Laborit torna: quale migliore occasione per studiare come ripristinare l’eutonologia dell’ecosistema e dei suoi abitanti?

E magari, ci scappa anche una proiezione epidemiologica per la prevenzione di future epidemie e nuove prospettive di cura a partire dal patrimonio forestale tropicale e subtropicale che, dopo il disastro, potrà forse essere tutelato diversamente.

Allora il Laboratorio di Eutonologia a La Torre inaugura una taskforce di ricerca per mappare l’epidemia Covid-19 e disegnare il futuro di cura, prevenzione e promozione della salute globale.

Il gruppo sta già raccogliendo i dati epidemiologici inerenti la diffusione in tutti gli Stati, con particolare attenzione agli stati dell’Amazzonia e di quella che anticamente era la Mesopotamia, oltre che da fonti ufficiali anche da fonti dirette tramite la presenza sul campo della Fondazione Artaban, che da decenni opera in Africa e America Latina nell’ambito dell’etnofarmacologia e della sostenibilità dello sviluppo.

Il gruppo collabora attivamente con CIRPS, Centro Interuniversitario di Ricerca Per lo Sviluppo sostenibile, nella conduzione della ricerca e anche nella realizzazione del Master.

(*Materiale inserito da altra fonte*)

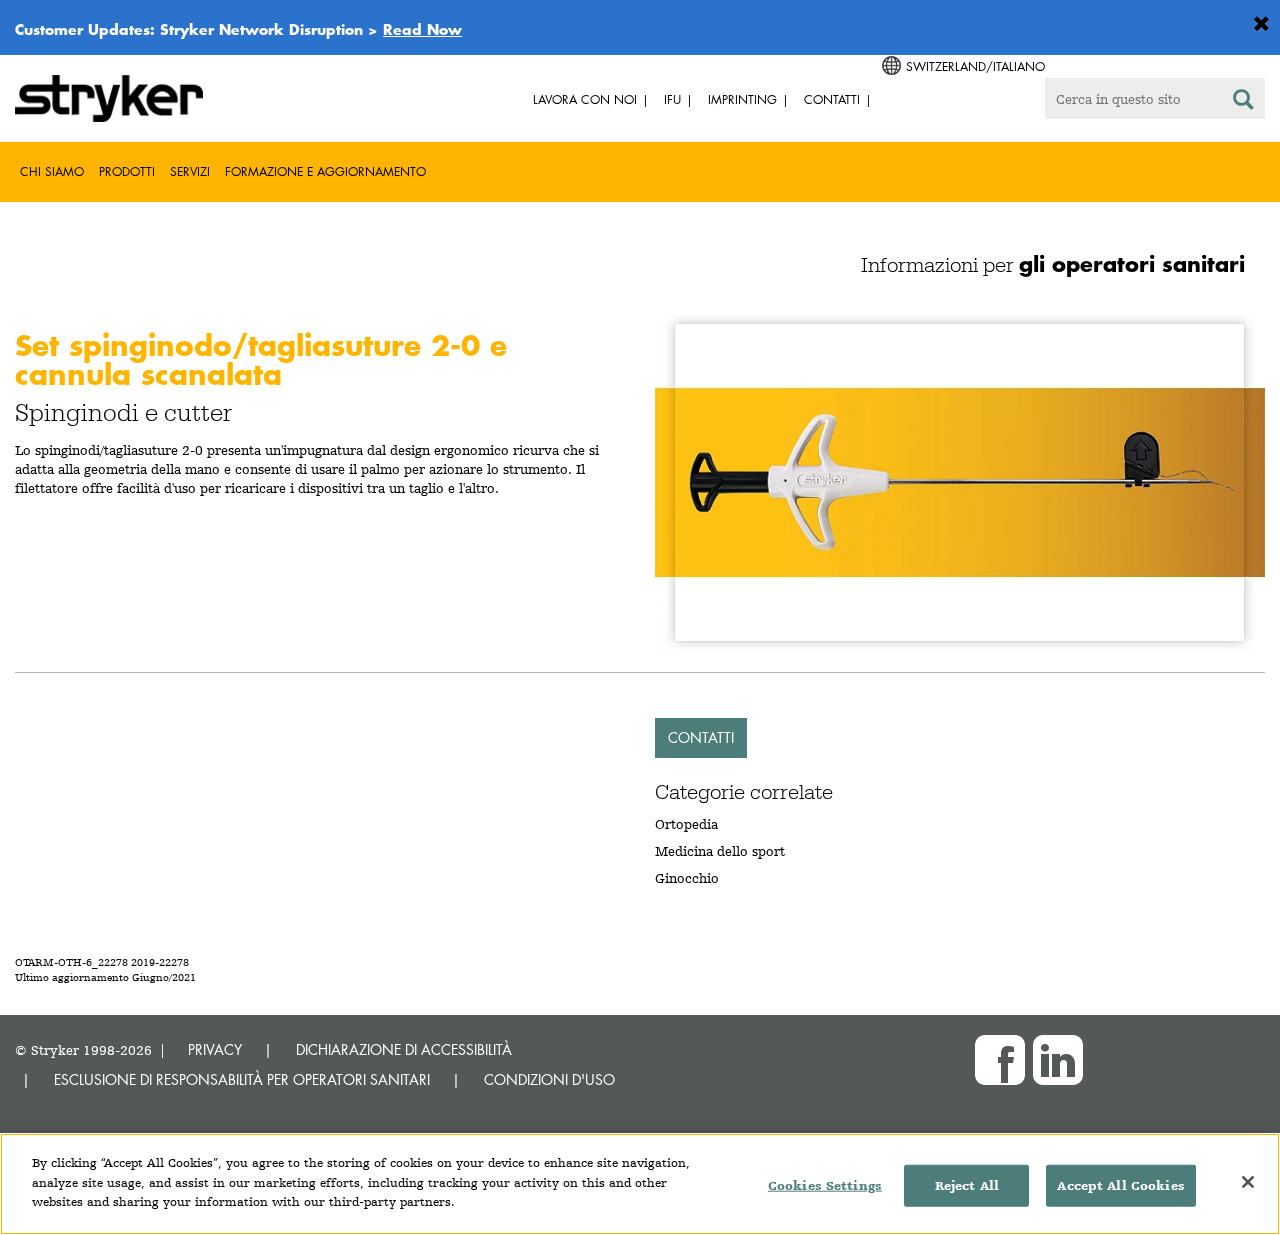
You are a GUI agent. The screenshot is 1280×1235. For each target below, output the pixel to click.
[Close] (1248, 1182)
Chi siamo (52, 171)
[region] (640, 1184)
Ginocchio (687, 878)
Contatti (701, 737)
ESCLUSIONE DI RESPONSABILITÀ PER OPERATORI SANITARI (242, 1079)
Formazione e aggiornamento (325, 171)
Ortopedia (686, 824)
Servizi (190, 171)
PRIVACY (215, 1049)
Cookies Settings (825, 1185)
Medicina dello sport (720, 851)
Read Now (422, 29)
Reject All (967, 1185)
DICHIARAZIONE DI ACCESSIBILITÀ (404, 1049)
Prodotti (127, 171)
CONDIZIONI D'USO (549, 1079)
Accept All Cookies (1120, 1185)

Forse la libertà di cui parlava Laborit, sta nel superare le gerarchie dei sistemi e imparare dalle piante l’evoluzione cooperativista, forse sta nel ribaltare la visione di quali sono i Paesi sviluppati o meno, di quanto essere uomini nell’era della techne, lontani dall’equilibrio della natura, sia difficile e persino a questo punto pericoloso.

Forse Covid-19 è la più grande occasione “eutonologica” che abbiamo.